For those of you interested in the Civil War, hope you did not miss the
TNT original production of Andersonville. It is the story of the
Confederate prison camp near Andersonville, Georgia. It is being rebroadcast,
so if you missed it, you can still catch it. Visit the Turner broadcasting web
page, which provides some insight about the making of the film. You can find a
link to it below. You can learn more about Andersonville and other Civil War
prison camps by reading some of the books in our special
Civil War Prison Camps section.
Tombstone, Arizona (The Town Too Tough To Die ) recently had another
showdown of epic proportions. The issue: whether horses in the town should be
required to wear horsey diapers. The city council proposed the ordinance,
concerned that tourists would get their boots dirty. After much ballyhoo, and
opposition from local merchants, the city fathers decided against the measure.

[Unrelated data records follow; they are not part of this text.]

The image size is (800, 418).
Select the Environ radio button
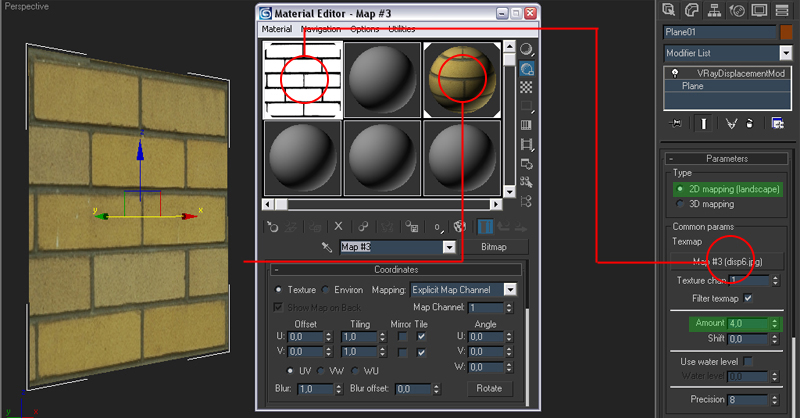click(x=327, y=289)
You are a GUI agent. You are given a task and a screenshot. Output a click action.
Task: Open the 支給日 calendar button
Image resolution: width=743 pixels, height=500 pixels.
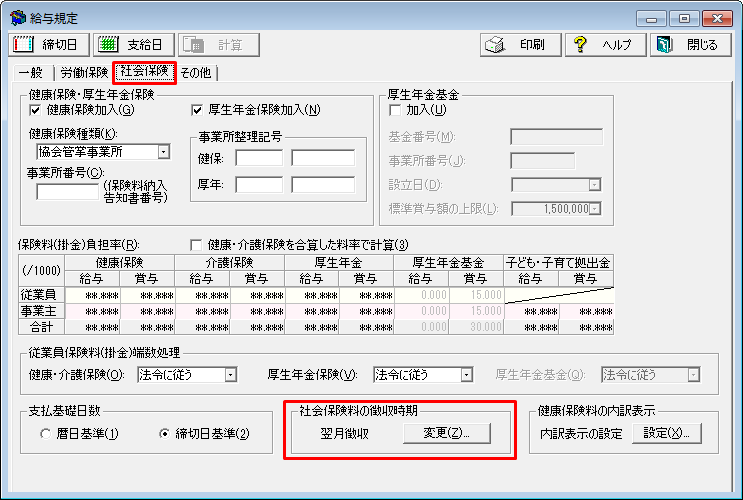point(134,45)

According to rumor, there was only one similar attempt to clean up the streets
of Tombstone. The conflagration that erupted when members of the Clanton Gang
attempted to leave the O.K. Corral without the requisite diapers on their
horses, is well documented.
We now have it on good authority that the person buried in the
grave of Jesse James is ...none other than Mrs. Zerelda James' son, ... Jesse.

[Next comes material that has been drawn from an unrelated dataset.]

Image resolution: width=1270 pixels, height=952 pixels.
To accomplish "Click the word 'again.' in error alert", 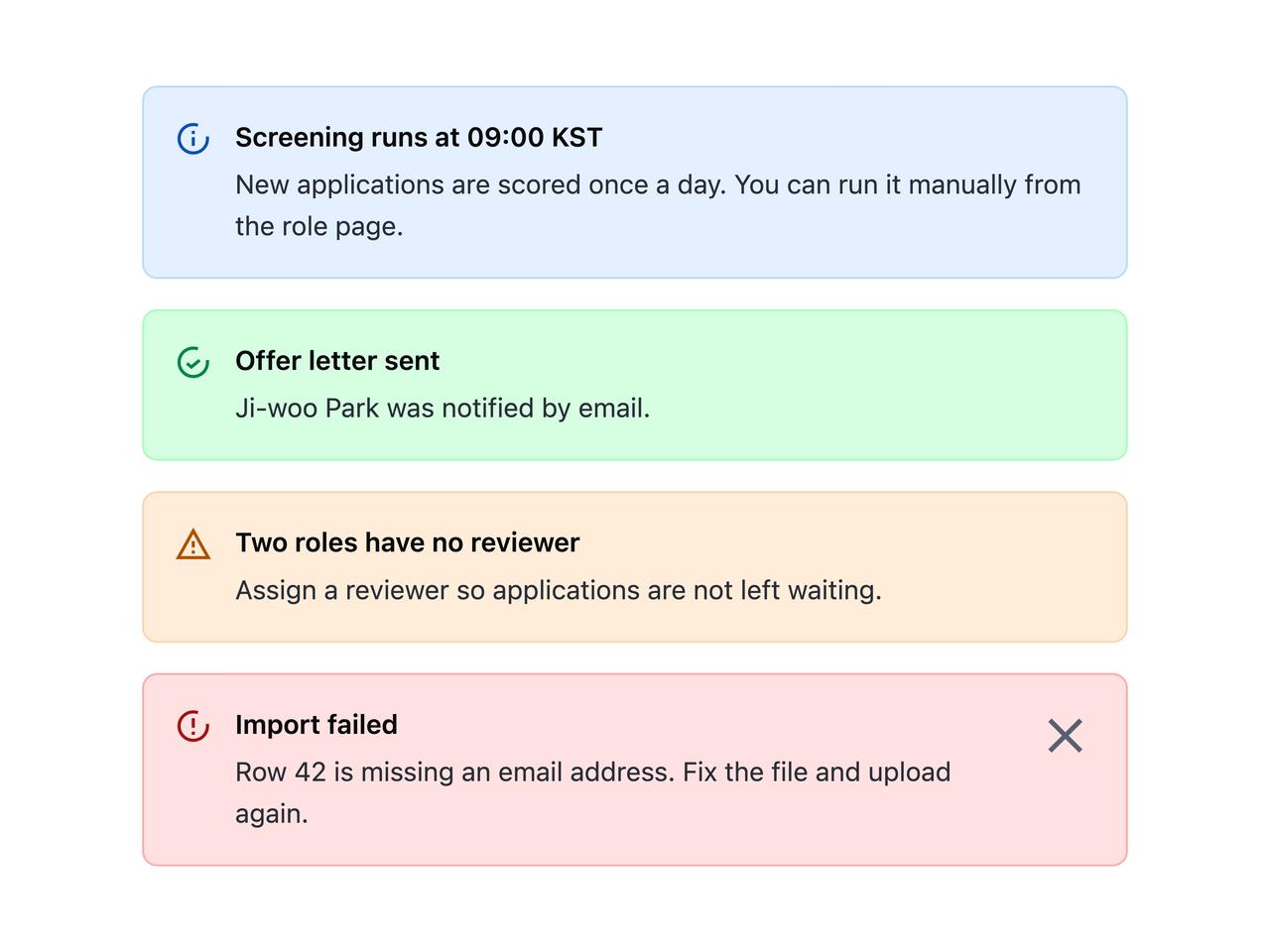I will point(272,813).
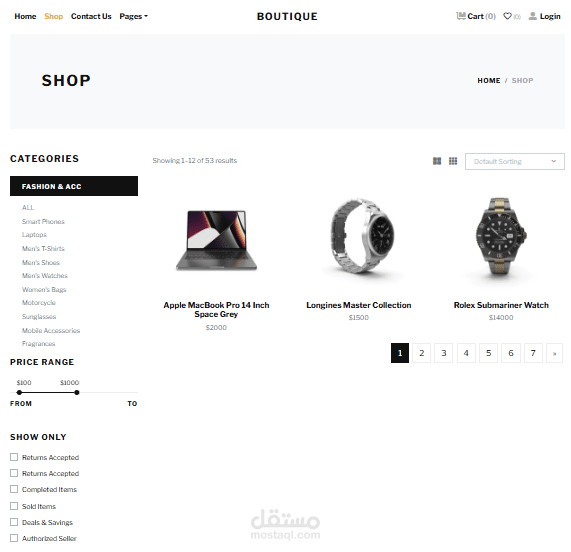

Forensic scientist James Starrs has confirmed that preliminary DNA tests of the
exhumed body have matched that of known descendants of Jesse James. One more
thing, when his body was exhumed, it was face down. There is speculation that
one of the bad Hollywood movies about him caused him to turn over in his grave.
This, however, has not been confirmed. Reburial ceremonies were held October
28, 1995 in Kearney, Missouri. Our good friend and customer, Wilbur Zink, was
one of the Pallbearers.
If you are interested in learning more about the exploits of Jesse James
and his men, you can join The James Younger Gang. This organization is
dedicated to researching and preserving the history of the James,Younger Gang
and their civil war guerrilla associates. For more information write to:
The James Younger Gang
P.O. Box 78
James - Younger Gang Homepage
In a nod to political correctness, and to more accurately describe
what they do , the famed Hashknife Gang has changed its name officially to the
Hashknife Pony Express. For almost forty years, this outfit has opened the
Scottsdale Parada del Sol by delivering mail on horseback to Scottsdale from
Arizona communities 200 miles away . The journey takes about thirteen hours and
transverses some rugged terrain. This year the event was part of the Super Bowl
The original Hashknife Gang was associated during the 1880's
with the famous Aztec Land and Cattle Company in northern Arizona.